Chancellor Gordon Brown said race laws may have to be changed after British National Party leader Nick Griffin was cleared by a jury of stirring up racial hatred.
The far-right politician sprayed Champagne and declared a victory against the Government and the political establishment after the all-white jury found him not guilty.
But Mr Brown said most people would find some of Mr Griffin’s words offensive and pledged a legislative rethink if it was required to stamp out racial hatred.
"Any preaching of religious or racial hatred will offend mainstream opinion in this country and I think we have got to do whatever we can to root it out, from whatever quarter it comes," he told the BBC.
"If that means that we have to look at the laws again, I think we will have to do so."
Mr Griffin, a 47-year-old Cambridge graduate, was greeted by jubilant supporters outside court after the jury took five hours to clear him and BNP activist Mark Collett of stirring up racial hatred in a series of speeches in Keighley, West Yorkshire, in 2004.

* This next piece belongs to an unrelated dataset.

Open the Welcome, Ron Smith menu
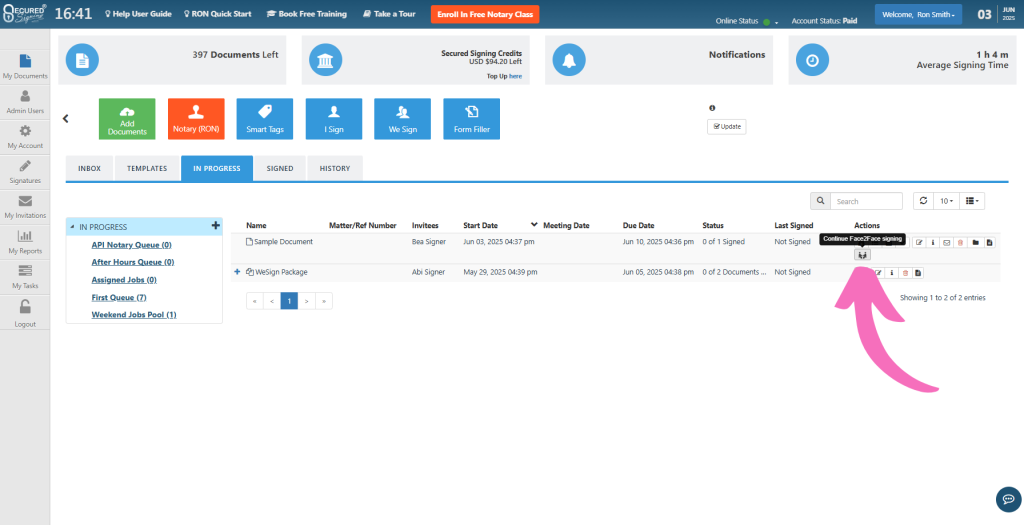The width and height of the screenshot is (1024, 525). point(917,15)
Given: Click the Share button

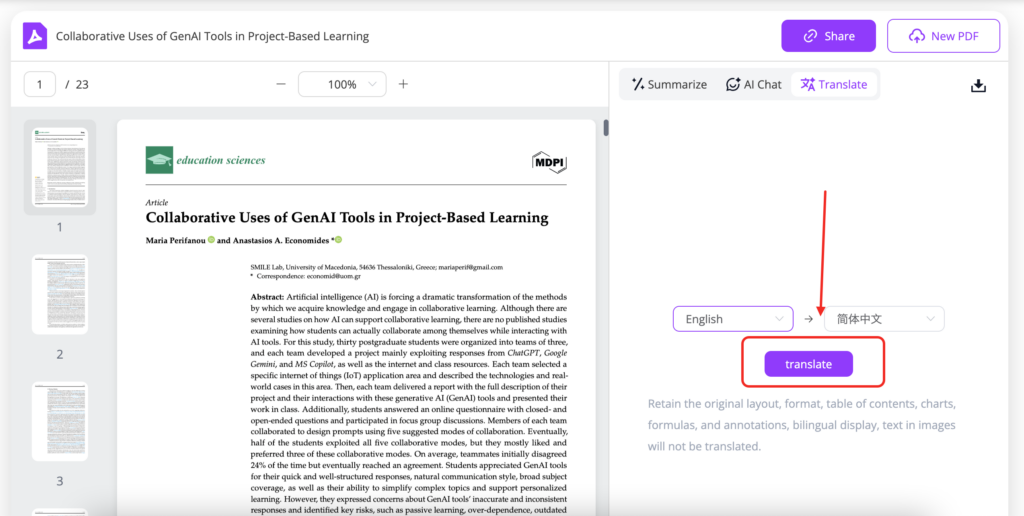Looking at the screenshot, I should pyautogui.click(x=828, y=36).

The speeches were filmed by a BBC undercover reporter at BNP meetings in pubs in the town.
Earlier this year, Mr Griffin and Mr Collett, 26, were cleared of a series of similar charges but a jury failed to reach verdicts on others.
Crown Prosecution Service lawyer Helen Allen defended the decision to bring charges, taken with the approval of the Attorney General on the basis of a "realistic prospect of conviction".
Mr Griffin told cheering supporters: "We have shown Tony Blair, the Government and the BBC, they can take our taxes but they cannot take our hearts, they cannot take our tongues and they cannot take our freedom."
He battled to be heard against a barrage of abuse from a small band of anti-fascist demonstrators who were held back behind police pens about 20 yards from Mr Griffin and Mr Collett.
He said the Government had spent almost #1 million attempting to jail him and Mr Collett over the course of the two trials.
Mr Collett said the BBC had "abused their position"
The week-long trial heard how speeches by Mr Griffin and Mr Collett were filmed for the BBC documentary Secret Agent by a reporter who posed for months as BNP member.
Former BNP leader John Tyndall was also charged after featuring in the film but he died before the case came to trial.
In the speeches Mr Griffin discussed at length his beliefs about multi-cultural Britain, describing Islam as a "wicked, vicious faith" and saying Muslims were turning Britain into a "multi-racial hell hole".
Summing up the case yesterday, the Recorder of Leeds, Judge Norman Jones QC, said freedom of speech extended to "unpopular" views and "those which many people may find unacceptable, unpalatable and sensitive", he added.
"Along with those rights come rights and duties not to abuse them."
Griffin told the jury his speech was not an attack on Asians in general, but on Muslims.
Mr Griffin, of Llanerfyl, Powys, Mid Wales, was cleared of one count of using words or behaviour intended to stir up racial hatred and an alternative count of using words or behaviour likely to stir up racial hatred.
Mr Collett, of Swithland Lane, Rothley, Leicestershire, was cleared of two charges of using words or behaviour intended to stir up racial hatred and two alternative counts of using words or behaviour likely to stir up racial hatred.
In February, Mr Griffin walked free from court after he was cleared of two similar race hate charges relating to a speech he made at Morley Town Hall, near Leeds.
The jury at Leeds Crown Court in February failed to reach verdicts on two further allegations he faced and the retrial, which ended yesterday, was ordered over the speech he made in Keighley.
During the same earlier trial, Collett was cleared of charges in relation to two speeches, and the jury failed to reach verdicts on two others. West Yorkshire Police said yesterday's verdict was "a matter for the court" while campaign group Unite Against Fascism described it as "a travesty of justice".